Yağmur fena değil; peki iklim?

Şimdi, buradayız ama. Burada, bu tablonun içinde yaşıyoruz ve sanki bütün dünyada gerillalar başkentleri düşürmüş, işçiler kışlık sarayları ele geçirip tavuk kümesi yapmış da PKK sırf Kürt inadından ötürü geri vitese takmış gibi davrananlara doğrusu çok şaşırıyorum. Tersine, PKK, (dünyadaki muadilleriyle kıyaslanırsa eğer) 90'ların yıkımından sonra ayakta kalabilen, sosyolojik vaka olarak varlığını sürdürebilen bir hareket olmuştur. Bütün bunlar gerçeklerdir.
27 Şubat'ta Abdullah Öcalan'ın deklare ettiği tarihsel bildiriden sonra toplumun her kesiminde, solunda, sağında tartışmalar sürüyor, yorumlar yapılıyor. Ortalık henüz biraz karışık. İktidar ortaklarının tam bir uzlaşma içinde olup olmadıkları bilinmiyor; görüşmelerin tamamına da vakıf değiliz zaten. Her halükarda bir sakin olmak, soluk alıp durumu anlamaya çalışmak gereken zamanlardayız; açıklamanın daha ertesi günü klavye başına geçip derin analizler yapmak çok doğru gibi görünmüyor.

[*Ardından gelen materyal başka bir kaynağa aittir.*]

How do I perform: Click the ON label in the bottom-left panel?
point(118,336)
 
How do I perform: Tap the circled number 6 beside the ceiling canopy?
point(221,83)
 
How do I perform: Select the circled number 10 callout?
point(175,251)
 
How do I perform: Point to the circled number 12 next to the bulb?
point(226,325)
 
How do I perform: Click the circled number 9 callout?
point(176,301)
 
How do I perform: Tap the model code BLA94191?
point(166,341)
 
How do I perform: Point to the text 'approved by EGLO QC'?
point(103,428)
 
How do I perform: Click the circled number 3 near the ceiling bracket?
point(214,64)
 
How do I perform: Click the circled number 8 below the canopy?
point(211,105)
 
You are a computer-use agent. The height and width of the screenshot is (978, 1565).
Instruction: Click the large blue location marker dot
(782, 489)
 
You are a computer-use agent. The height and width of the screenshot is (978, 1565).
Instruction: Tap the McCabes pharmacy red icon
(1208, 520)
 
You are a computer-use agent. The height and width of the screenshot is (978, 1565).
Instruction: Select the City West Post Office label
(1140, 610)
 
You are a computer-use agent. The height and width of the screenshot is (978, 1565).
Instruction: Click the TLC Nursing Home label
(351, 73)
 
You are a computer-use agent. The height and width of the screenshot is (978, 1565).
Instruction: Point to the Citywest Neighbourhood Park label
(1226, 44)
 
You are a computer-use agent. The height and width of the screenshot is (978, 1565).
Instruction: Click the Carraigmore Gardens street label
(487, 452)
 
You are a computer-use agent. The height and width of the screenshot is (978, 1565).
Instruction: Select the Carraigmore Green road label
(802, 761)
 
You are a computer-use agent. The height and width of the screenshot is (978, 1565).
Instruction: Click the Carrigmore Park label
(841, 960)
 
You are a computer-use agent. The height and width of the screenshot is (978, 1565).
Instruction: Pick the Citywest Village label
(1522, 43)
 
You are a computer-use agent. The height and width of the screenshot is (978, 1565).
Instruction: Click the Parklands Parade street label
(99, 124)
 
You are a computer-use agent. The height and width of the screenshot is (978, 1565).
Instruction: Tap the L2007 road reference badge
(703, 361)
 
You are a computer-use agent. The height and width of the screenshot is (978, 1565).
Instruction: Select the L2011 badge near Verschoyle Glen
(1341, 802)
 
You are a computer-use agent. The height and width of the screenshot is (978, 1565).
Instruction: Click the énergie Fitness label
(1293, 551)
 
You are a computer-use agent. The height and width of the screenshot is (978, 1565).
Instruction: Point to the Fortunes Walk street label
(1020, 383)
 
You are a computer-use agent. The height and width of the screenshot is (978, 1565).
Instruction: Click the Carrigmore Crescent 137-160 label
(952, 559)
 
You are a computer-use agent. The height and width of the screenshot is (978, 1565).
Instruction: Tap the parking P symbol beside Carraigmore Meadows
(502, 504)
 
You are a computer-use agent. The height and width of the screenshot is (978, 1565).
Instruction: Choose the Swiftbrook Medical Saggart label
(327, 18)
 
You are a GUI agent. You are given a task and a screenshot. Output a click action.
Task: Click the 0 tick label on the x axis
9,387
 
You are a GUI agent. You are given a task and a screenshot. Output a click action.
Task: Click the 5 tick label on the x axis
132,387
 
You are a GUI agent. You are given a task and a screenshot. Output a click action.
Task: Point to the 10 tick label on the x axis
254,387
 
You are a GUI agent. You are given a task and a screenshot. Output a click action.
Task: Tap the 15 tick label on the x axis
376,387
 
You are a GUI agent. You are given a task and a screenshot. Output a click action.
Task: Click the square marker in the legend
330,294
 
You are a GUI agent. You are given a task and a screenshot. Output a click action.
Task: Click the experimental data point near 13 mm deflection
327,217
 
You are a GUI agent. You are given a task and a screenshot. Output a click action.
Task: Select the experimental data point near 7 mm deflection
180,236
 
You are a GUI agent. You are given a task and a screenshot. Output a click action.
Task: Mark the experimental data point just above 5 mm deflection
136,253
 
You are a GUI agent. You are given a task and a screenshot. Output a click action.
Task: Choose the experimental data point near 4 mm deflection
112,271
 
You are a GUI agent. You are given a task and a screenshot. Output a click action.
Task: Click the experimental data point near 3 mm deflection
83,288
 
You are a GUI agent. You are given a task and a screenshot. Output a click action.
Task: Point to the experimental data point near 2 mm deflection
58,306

Şüphesiz "PKK'nin feshi" gibi bir durum -henüz sadece girişim aşamasında olsa bile- tarihsel bir dönemeç noktasıdır ve Kürt olmadığım halde benim yaşamımda bile kritik anlamı olan bir şeydir. Şaka değil, 50 yıldan söz ediyoruz ve milyonlarca insan PKK'nin var olduğu bir ortama doğdu, büyüdü, onunla birlikte var oldu, kimisi onunla kimliğini buldu, kimisi onun organik bir parçası olmasa bile rüzgarını hissetti, sevse de sevmese de böyle oldu. Bunlar kolay işler değil. Bir siyasal hareketin başarısı, sosyolojik vaka haline gelmesidir ve bu hiç kolay değildir. Sol jargonda biz buna "kitleselleşmek" deriz ama aslında "kitleselleşmek" daha çok nicel çağrışım yapan yetersiz bir kavramdır. Benim sözünü ettiğim şey, atmosferle, toplumun maddi manevi yaşamını kuşatmakla ilgili. Bu anlamda, ulusa, halka, işçi sınıfına "öncülük etmek" aslında ilk anda akla geldiği gibi fiziki bir durum değil, eksen yaratmak, toplumsal atmosferi şekillendirmek ve bunu kalıcı kılmakla ilgilidir. İnsanlar, sizi sevmeyenler de dahil olmak üzere bütün insanlar, iyi ya da kötü bir adım atarken sizin varlığınızı hesaplıyorsa, gözünü size çeviriyorsa ve bu bir refleks haline gelmişse, "sosyolojik vaka" olursunuz. Yani, tamam, kurarsınız bir örgüt, büyür, gelişir ama sosyolojik vaka olmak, kuşaklar boyunca milyonların yaşamlarını değiştirmek, onların arasında artık sökülüp atılamaz biçimde derinleşmektir; nihai hedefe (iktidar, bağımsızlık, vb.) ulaşıp ulaşmamaktan bağımsız olarak bu durum, başlı başına bir olgudur.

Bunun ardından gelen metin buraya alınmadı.